What the task requires
For the listing that follows, report how many lines contain the string "clock", giving the number alone.

Data for review
■ ■ ■ ■ ■ ■ ■

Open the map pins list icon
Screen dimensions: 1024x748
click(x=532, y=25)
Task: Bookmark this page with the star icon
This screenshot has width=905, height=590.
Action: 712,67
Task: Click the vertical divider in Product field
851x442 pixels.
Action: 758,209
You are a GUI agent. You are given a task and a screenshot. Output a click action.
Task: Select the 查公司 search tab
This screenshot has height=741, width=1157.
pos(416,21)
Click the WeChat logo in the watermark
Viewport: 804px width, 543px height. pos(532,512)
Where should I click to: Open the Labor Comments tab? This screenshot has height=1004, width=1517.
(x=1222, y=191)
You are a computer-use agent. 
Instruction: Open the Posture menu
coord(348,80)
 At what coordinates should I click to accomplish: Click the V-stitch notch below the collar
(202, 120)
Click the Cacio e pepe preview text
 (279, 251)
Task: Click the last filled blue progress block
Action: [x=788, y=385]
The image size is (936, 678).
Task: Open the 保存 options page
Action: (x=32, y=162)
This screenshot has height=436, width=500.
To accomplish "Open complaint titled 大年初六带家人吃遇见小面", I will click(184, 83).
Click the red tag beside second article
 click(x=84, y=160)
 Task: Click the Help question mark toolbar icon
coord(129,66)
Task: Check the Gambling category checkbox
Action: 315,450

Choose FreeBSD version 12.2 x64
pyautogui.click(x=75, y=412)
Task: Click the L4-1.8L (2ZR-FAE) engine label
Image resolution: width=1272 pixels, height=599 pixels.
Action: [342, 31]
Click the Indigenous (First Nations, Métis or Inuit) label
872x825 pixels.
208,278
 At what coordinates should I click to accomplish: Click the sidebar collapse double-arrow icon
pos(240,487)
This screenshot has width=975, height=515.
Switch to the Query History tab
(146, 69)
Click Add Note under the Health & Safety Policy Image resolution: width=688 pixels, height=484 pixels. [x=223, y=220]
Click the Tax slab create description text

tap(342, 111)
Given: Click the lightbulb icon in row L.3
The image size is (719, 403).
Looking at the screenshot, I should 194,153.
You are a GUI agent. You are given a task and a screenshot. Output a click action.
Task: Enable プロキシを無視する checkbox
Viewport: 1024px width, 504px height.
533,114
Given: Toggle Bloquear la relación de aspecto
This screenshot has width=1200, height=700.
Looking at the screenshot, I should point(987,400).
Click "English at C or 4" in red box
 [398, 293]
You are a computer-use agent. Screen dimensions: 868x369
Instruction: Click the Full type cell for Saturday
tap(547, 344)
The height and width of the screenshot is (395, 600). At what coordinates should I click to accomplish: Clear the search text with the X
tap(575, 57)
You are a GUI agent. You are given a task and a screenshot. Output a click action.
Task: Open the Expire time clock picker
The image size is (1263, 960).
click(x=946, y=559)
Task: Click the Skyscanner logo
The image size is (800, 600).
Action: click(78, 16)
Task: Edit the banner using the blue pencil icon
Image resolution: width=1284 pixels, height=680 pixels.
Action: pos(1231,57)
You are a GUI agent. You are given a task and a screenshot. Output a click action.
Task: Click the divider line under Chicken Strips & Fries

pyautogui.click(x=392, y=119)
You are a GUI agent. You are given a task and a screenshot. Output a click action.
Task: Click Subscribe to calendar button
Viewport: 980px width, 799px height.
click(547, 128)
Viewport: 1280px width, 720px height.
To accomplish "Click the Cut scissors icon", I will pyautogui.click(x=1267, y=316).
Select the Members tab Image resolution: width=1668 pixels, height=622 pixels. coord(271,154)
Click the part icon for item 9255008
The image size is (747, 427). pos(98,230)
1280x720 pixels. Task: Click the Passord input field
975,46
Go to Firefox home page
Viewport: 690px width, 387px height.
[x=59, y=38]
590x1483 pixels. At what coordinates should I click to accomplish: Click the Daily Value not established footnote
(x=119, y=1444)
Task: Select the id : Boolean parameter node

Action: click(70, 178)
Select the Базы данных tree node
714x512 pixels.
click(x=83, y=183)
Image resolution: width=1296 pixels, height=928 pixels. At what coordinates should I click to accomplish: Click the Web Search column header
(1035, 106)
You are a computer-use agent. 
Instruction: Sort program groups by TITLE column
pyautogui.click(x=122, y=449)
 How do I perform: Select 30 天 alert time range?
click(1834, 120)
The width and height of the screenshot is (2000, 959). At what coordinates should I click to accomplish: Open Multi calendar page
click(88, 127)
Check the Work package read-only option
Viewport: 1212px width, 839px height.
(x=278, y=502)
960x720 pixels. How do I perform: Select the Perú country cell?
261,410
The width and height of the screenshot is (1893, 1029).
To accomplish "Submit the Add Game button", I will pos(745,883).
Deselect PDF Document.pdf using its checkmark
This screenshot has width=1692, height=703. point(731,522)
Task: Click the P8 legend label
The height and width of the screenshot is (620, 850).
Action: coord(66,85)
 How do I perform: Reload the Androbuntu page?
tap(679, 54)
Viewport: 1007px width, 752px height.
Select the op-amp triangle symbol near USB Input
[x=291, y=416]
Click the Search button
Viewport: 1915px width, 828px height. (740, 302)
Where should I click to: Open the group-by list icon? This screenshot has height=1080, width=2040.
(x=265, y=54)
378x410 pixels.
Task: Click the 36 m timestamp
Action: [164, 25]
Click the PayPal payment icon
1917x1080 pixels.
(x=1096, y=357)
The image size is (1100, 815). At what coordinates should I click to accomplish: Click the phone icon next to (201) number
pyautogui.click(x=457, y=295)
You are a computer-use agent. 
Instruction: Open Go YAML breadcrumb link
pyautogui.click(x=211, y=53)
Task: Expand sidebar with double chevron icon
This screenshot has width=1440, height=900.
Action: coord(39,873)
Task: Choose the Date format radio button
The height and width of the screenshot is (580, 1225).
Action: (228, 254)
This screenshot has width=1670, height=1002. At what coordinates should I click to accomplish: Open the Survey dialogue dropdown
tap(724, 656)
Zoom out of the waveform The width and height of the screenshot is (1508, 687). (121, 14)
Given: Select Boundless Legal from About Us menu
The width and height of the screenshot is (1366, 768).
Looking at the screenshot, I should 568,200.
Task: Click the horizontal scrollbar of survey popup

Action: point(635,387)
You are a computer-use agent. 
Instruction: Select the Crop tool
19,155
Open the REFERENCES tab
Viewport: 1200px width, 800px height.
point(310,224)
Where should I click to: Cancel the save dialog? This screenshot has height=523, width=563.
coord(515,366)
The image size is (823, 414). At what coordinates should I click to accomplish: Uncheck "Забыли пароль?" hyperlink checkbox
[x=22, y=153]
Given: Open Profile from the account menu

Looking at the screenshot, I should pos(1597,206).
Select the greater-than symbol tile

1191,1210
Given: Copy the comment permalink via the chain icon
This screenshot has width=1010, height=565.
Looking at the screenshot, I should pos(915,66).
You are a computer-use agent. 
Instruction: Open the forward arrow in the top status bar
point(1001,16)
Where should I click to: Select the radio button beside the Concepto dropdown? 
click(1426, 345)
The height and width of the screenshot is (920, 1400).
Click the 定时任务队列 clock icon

■ ■ ■ ■ ■ ■ ■

Your solution
2